• Wife can't be denied maintenance just because she is earning: Calcutta HC
    Times of India | 17 September 2025
  • KOLKATA: Maintenance cannot be denied to a wife just because she herself earns, Calcutta High Court has said, adding that paying maintenance is a husband's social, legal and moral responsibility.

    Directing a jobless man to pay his estranged wife Rs 4,000 as monthly maintenance, even though she earns Rs 12,000 per month, the HC said if an able-bodied person chooses to remain unemployed that is his "wilful decision" and cannot be "used as a shield against his legal obligation". The wife had approached the HC after the family court, which is hearing the couple's divorce case, rejected her plea for monthly interim maintenance.

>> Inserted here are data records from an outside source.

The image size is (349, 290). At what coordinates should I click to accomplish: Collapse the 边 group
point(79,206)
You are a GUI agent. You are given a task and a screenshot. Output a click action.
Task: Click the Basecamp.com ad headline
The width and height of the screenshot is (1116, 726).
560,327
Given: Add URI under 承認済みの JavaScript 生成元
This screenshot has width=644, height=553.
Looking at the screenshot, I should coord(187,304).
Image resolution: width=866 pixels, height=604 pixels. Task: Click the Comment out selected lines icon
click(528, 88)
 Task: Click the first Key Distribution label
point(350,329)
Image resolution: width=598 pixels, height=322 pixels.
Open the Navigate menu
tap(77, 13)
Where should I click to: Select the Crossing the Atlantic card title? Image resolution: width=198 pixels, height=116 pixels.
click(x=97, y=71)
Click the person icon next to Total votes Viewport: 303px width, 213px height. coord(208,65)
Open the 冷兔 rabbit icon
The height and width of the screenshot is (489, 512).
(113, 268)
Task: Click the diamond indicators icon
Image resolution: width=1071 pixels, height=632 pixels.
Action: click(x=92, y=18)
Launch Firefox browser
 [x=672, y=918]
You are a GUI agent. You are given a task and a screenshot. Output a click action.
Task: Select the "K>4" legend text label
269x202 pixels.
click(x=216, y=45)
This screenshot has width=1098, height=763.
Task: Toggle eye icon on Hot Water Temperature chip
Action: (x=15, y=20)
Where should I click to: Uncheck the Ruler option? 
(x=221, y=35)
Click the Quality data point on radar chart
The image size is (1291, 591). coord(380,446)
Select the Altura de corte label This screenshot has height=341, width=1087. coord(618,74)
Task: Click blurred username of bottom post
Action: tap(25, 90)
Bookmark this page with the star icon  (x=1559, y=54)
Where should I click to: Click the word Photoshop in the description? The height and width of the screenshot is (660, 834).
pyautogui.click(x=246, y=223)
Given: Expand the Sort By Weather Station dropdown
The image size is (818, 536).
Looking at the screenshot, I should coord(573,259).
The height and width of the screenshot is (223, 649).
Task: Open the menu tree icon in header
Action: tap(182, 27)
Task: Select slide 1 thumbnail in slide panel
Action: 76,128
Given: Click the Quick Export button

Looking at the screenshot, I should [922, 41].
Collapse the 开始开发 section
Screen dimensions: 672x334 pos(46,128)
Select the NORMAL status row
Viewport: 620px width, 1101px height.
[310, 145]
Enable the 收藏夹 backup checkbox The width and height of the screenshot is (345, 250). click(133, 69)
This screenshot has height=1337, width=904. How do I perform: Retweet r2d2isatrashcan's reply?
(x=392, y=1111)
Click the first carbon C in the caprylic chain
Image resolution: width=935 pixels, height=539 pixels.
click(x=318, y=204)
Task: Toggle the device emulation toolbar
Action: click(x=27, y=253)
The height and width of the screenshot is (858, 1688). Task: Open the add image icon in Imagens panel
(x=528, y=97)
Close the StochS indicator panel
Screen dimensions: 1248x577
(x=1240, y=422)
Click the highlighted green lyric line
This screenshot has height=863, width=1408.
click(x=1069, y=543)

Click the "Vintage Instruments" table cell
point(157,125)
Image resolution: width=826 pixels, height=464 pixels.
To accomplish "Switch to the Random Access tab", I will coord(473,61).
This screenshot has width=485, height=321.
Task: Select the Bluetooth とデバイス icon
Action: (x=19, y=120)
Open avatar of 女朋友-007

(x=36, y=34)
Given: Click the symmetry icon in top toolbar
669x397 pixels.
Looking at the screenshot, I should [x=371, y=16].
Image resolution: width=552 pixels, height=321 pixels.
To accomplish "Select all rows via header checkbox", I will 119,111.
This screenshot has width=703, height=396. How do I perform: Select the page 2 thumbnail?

    Justice Ajoy Kumar Mukherjee in his Sept 12 order said, "Once there is no denial of the fact that the husband is an able-bodied young man capable of earning, he cannot simply deny his legal obligation of maintaining his wife equal to the status and strata. The mere fact that the petitioner/wife is earning some amount of money to survive cannot be a reason to deny maintenance, which is a husband's social, legal and moral responsibility.

    "

    The HC also ticked off the family court for describing the husband as a "poor penniless person" and sermonising the wife that "she should maintain herself within her income so long as the opposite party does not find a job". Justice Mukherjee said these run contrary to the family court's own findings that "her income is small" and that "the status of the husband's family is higher".

    It is evident that the opposite party had been sacked from his job due to irregularity.

    The husband is not a disabled person. He cannot remain unemployed unless he chooses to remain so.... His decision to remain unemployed cannot be used as a shield against his legal obligation and cannot be a ground for compelling the wife to survive in hardship ignoring the lifestyle she is entitled to,” the court said.

    Besides directing the man to pay his wife Rs 4,000 within the 10th of every month, the HC also ordered him to clear the arrears in 12 EMIs within Oct 31, 2026.

    The HC, however, clarified that this interim order will not be binding on the final order passed after a fullfledged trial. The estranged couple’s divorce case is still being heard by a family court.

    The couple married on Aug 4, 2012 under Special Marriage Act but continued to live with their respective parents. The woman was assured of a social marriage, following which she could move to her matrimonial home in Kolkata.

    They consummated the marriage as the husband often came to stay at his wife’s home. But she faced resistance whenever she pressed that she move to his home.

    In Aug 2013, the husband said his parents were not willing to let her move to their home in Kolkata. She suggested that they live separately in Panagarh but her husband and in-laws started pressurising her for a mutual divorce. She filed a police complaint on Aug 16, 2013, while the husband filed for divorce.

    When the wife applied for an interim monthly maintenance for Rs 10,000, the husband filed a written objection stating that his wife was a working woman and was capable of looking after herself while he was jobless.